_What this task involves_.
This exercise calls for all the entries that follow to be set down exactly, without their images.

+++ Working data +++

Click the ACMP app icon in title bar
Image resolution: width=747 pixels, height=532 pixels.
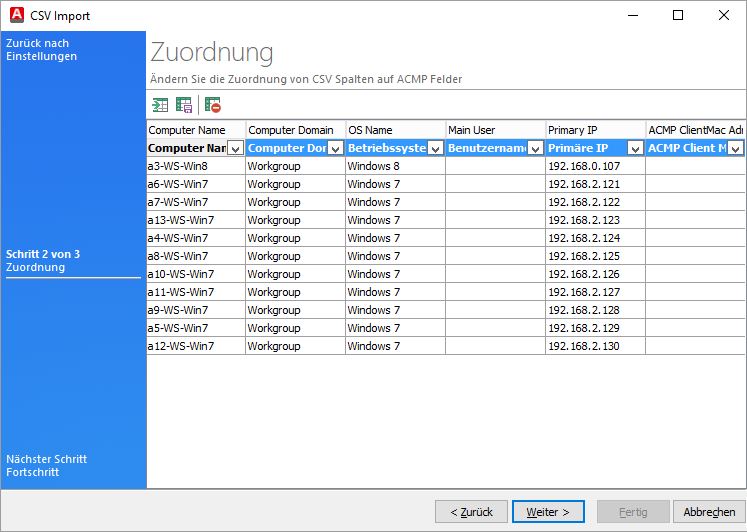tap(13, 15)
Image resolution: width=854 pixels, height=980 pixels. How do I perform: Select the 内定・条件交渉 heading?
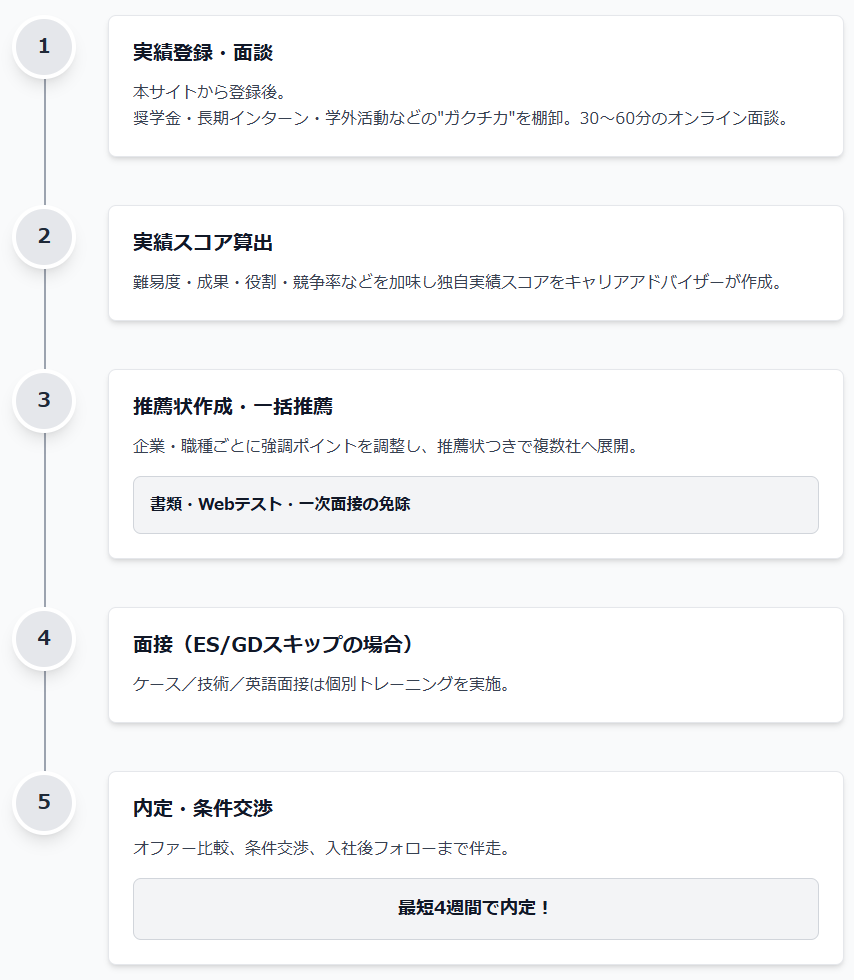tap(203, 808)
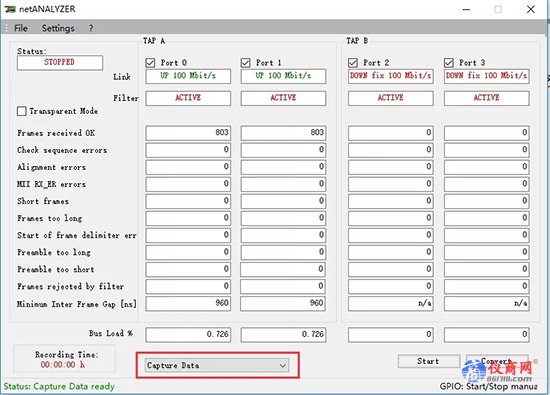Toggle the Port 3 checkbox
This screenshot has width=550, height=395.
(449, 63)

+++

_Task response_.
Click the ACMP app icon in title bar
Image resolution: width=747 pixels, height=532 pixels.
tap(13, 15)
Image resolution: width=854 pixels, height=980 pixels. How do I perform: Select the 内定・条件交渉 heading?
tap(203, 808)
Toggle the Port 3 checkbox
This screenshot has width=550, height=395.
(449, 63)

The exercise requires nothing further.